First, you must understand wine drinking in my family. As in my mother, and my uncles wife, etc. My mom likes wine. Alot. And in my uncles wife, she has a really good partner in crime. The other thing about my uncle and his wife is that they collect these wooden signs. Most of them say X amount of miles to some city (that they have been to or lived in, etc.) .
Back to the wine. My mom drinks wine like I would drink a coke. She also drinks beer...Texas Tea. That's what she drank when I was growing up, but later in life it switched to more wine than beer. Now, most of the time we aren't talking about over indulging....but sometimes the ladies do like their Vino. And this is why wine drinking is sort of a family joke.
Last year when those wine chillers were real popular at Christmas, I asked my husband if he thought that would be a good gift for mom. We have a hard time figuring out what to get each year. Anyways, his response was, "Do they make one for the box?" Okay. That was hysterical to us. After all, a fine box of wine always appears when grandma comes to visit. It was funny. And my sister did call me and inform me the day she ran across one for the box just recently. Toooooo funny.
Today I decided to shop. Both kids were in school and I wanted to explore the area a little.
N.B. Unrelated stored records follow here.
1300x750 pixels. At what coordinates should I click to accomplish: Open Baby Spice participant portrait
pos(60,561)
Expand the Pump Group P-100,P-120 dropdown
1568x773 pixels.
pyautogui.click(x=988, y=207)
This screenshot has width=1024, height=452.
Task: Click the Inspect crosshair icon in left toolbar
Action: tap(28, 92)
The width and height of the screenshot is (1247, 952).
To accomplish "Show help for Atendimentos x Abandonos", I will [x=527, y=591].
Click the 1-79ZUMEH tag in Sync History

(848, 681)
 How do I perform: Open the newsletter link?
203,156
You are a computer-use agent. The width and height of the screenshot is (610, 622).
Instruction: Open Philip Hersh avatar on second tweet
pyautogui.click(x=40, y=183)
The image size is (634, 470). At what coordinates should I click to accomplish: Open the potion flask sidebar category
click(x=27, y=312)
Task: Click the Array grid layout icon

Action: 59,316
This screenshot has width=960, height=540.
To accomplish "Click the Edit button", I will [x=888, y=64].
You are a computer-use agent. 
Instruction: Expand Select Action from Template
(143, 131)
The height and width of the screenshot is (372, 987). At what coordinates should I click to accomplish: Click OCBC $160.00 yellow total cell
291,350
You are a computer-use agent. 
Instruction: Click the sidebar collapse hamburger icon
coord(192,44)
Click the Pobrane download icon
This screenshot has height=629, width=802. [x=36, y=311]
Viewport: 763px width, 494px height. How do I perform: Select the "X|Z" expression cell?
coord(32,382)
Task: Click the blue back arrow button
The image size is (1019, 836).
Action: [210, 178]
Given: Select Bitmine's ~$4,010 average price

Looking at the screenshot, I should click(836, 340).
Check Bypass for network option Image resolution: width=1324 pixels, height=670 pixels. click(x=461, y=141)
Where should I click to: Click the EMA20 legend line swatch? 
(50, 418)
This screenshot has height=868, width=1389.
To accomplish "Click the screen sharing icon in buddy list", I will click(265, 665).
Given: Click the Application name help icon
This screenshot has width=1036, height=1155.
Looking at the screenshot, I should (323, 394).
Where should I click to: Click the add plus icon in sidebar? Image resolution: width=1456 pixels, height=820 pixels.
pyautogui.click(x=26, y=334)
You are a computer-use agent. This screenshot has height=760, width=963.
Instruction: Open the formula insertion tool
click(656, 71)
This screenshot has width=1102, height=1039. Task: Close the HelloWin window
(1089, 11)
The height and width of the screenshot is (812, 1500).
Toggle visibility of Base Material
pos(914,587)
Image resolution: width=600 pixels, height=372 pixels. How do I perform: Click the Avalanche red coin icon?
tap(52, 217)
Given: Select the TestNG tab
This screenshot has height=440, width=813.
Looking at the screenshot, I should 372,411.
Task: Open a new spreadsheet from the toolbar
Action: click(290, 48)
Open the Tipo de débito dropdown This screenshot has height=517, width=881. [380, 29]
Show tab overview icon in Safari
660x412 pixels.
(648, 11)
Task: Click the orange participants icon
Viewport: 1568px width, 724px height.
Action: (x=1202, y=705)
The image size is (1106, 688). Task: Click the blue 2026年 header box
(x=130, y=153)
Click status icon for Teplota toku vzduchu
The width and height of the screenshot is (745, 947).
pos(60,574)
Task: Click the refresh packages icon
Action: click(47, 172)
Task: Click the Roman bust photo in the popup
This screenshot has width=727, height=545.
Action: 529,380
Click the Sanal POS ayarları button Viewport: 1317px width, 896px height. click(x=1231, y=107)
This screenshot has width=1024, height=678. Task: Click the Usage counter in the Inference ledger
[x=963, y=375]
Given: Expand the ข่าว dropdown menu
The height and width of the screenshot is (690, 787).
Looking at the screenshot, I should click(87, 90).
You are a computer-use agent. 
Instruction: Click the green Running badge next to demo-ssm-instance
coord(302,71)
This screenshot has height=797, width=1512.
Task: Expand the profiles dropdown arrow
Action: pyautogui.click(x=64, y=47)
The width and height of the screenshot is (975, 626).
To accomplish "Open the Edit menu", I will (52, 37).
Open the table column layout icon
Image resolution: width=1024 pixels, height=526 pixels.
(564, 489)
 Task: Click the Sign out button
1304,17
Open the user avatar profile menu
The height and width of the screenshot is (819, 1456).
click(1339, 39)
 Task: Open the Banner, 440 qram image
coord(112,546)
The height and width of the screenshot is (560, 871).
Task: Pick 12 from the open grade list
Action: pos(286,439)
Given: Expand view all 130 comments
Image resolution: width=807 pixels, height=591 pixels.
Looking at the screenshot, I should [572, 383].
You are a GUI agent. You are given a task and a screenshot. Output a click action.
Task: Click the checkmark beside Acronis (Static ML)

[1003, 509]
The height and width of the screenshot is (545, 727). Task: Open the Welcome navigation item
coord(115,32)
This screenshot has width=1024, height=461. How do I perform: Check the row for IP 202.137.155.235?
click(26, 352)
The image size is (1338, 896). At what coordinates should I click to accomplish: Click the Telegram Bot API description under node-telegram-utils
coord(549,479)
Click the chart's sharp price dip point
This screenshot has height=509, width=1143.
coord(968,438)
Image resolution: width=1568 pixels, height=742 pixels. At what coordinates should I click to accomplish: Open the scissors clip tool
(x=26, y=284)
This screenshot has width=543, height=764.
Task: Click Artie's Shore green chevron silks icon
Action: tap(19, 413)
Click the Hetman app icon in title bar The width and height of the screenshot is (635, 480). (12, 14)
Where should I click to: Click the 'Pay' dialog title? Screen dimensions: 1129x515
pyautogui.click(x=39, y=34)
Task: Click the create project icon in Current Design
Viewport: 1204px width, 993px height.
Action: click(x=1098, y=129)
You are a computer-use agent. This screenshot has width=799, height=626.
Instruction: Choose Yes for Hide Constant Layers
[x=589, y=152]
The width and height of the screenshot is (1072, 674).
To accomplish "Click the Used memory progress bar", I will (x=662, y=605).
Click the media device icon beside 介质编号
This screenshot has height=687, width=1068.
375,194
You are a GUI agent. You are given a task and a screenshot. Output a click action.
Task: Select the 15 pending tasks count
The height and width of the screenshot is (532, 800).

So I picked up the cash envelopes in case I ran across some Christmas gifts or something. Off I went on a little adventure all by myself. In the quiet car with no kids. Heaven.
At one point I ran across a Marshall's. They are usually good for gifts so I decided to browse. And I found a few packs of notecards for .70. Cool. I'm low. I found a little thing for Bones for Christmas. And then I found a funny. I ran across a wooden sign/arrow with the words "Wine Trail" on it. Hah! A funny gift. It was perfect for my uncles wife. And it would be a nice addition to their collection....along with being rather true.
Still with me?
So, I go and get into the cashiers line. Right behind the sweetest Amish looking girl. I have no idea if she was really Amish, but that gives you a picture. Hair in a bun and covered with a little bonnet thing. Handmade floor length skirt and matching short shoulder cape. Sensible shoes.
Now, some of you know my past religious history and the crazy, painful journey it has been. Those of you will get my extreme discomfort of standing behind this young lady with a wine sign in my hand. I was a squirming. So I used my other purchases to sit on top of word "wine" and tried to be invisible. All the fundimental years were screaming at me loud.
But the line was very long. And then they were out of change at one register so we were down to just the one checker while they scrambled for change. And it was like a Christmas line. So, she'd say something to me. And we'd shuffle forward, and I'd make a comment. And we were almost to the end of the line.
And then she asked...."So what kind of sign did you find?"
My face went up in flames. No! No! No!!!!! I'd almost made it!!!!!
"Er...ummm....well, its a bad sign." (My face is massively on fire! I don't think I've been this red in years.)
"OH!!!!" (Hah. Now who's embarassed????)
So I showed her my sign. And pointed out that it said Wine Trail.
"Did you say WINE?"
"Oh. " So totally not embarrassed or impressed anymore. So I guess wine is okay.
But I wonder what she thought it was going to say?